Arts & Events

THEATER REVIEW: 'Time Sensitive'—Ragged Wing Ensemble at the Sanctuary for the Arts

By Ken Bullock
Thursday May 02, 2013 - 08:55:00 PM

"You build up & up till you scrape the sky with your cutting edge ..."

("A view of the edge, the outer limits, the place where the city stops ... ")

"He just wanted to see the ground."

(A mogul, afraid of heights, in the penthouse of the tallest building, riding the fastest elevator down, while a daredevil elevator engineer skydives instead ... An aging watchmaker & his collection of clocks tended by The Kid, a mechanical man ... Shiny monks hefting blocks of ice, chanting a liturgy about Time ... The scams of a street couple ... An up-&-coming manager, hoping to pre-plan her family down to the nanosecond of her daily schedule ... )

All of the above, in their own separate vignettes, tableaux, finally converge when The Crack opens up to reveal the Dark Heart of the World ...

→ **DATA**

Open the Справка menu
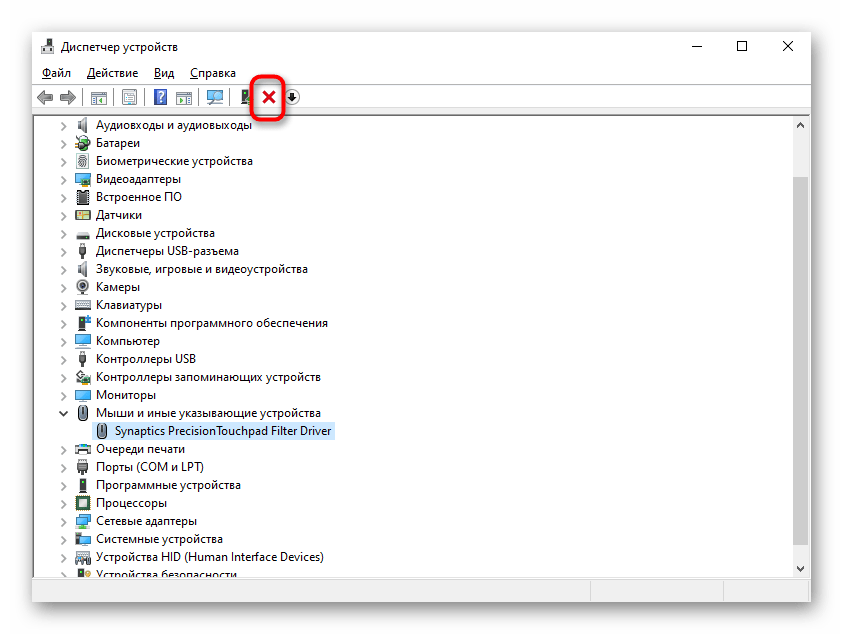point(212,72)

→ **AIM**
Continue the theater review of "Time Sensitive" from the point where it stops, following on after its last sentence.

→ **THE OUTPUT**
Ragged Wing Ensemble's new original, 'Time Sensitive,' written & directed by co-founder & artistic director Amy Sass, folds together the ingredients into a theatrical souffle that rises & rises ... Building on movement theater styles—& the ensemble movements are among the best this plucky little outfit has ever performed—the show seems to be a watershed for both the company—who'll move into their new home, Flight Deck, this Fall, at Telegraph & Broadway, the edge of Uptown. (Oakland, the only city without a Midtown!) —Not, as erroneously mentioned here before, the location of this show, an old Pentecostal church on the corner of Telegraph & 38th, fit stage for 'Time Sensitive,' literally in the sanctuary. 

The ensemble—Anthony Agresti, DiLecia Childress, Keith Cory Davis, Michele Owen, Annie Paladino, Soren Santos, Addie Ulrey, Liz Wand & Philip Wharton—deserve the applause of a rapt audience, after their meandering trip through the labyrinth of considering Time ... 

(It doesn't reduce that praise at all to single out Keith Davis, assistant director & core company director for Ragged Wing, always an engaging performer, for his meticulous mechanical stylization of The Kid, who—like Pinocchio, like a thousand other dreams of homunculi of wood, stone, steel, microchip—comes alive ... )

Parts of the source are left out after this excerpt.